WHAT IS NEEDED
Beginning with the line that has "تواصل مع الشركة (234, 25)", please write out each remaining line of the listing below, word for word.

INPUT DATA
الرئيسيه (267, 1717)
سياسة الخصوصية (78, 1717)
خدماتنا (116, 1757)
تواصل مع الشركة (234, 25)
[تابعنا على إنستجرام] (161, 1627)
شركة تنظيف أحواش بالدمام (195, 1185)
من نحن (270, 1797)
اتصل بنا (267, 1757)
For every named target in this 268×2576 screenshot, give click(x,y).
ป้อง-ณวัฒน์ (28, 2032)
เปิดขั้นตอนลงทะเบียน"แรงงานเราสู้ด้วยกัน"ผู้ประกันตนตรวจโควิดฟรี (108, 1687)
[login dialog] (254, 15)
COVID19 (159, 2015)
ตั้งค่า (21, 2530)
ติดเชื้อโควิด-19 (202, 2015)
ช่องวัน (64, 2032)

EXERCISE RESPONSE
تواصل مع الشركة (234, 25)
[تابعنا على إنستجرام] (161, 1627)
شركة تنظيف أحواش بالدمام (195, 1185)
من نحن (270, 1797)
اتصل بنا (267, 1757)
For every named target in this 268×2576 screenshot, give click(x,y).
ป้อง-ณวัฒน์ (28, 2032)
เปิดขั้นตอนลงทะเบียน"แรงงานเราสู้ด้วยกัน"ผู้ประกันตนตรวจโควิดฟรี (108, 1687)
[login dialog] (254, 15)
COVID19 (159, 2015)
ตั้งค่า (21, 2530)
ติดเชื้อโควิด-19 (202, 2015)
ช่องวัน (64, 2032)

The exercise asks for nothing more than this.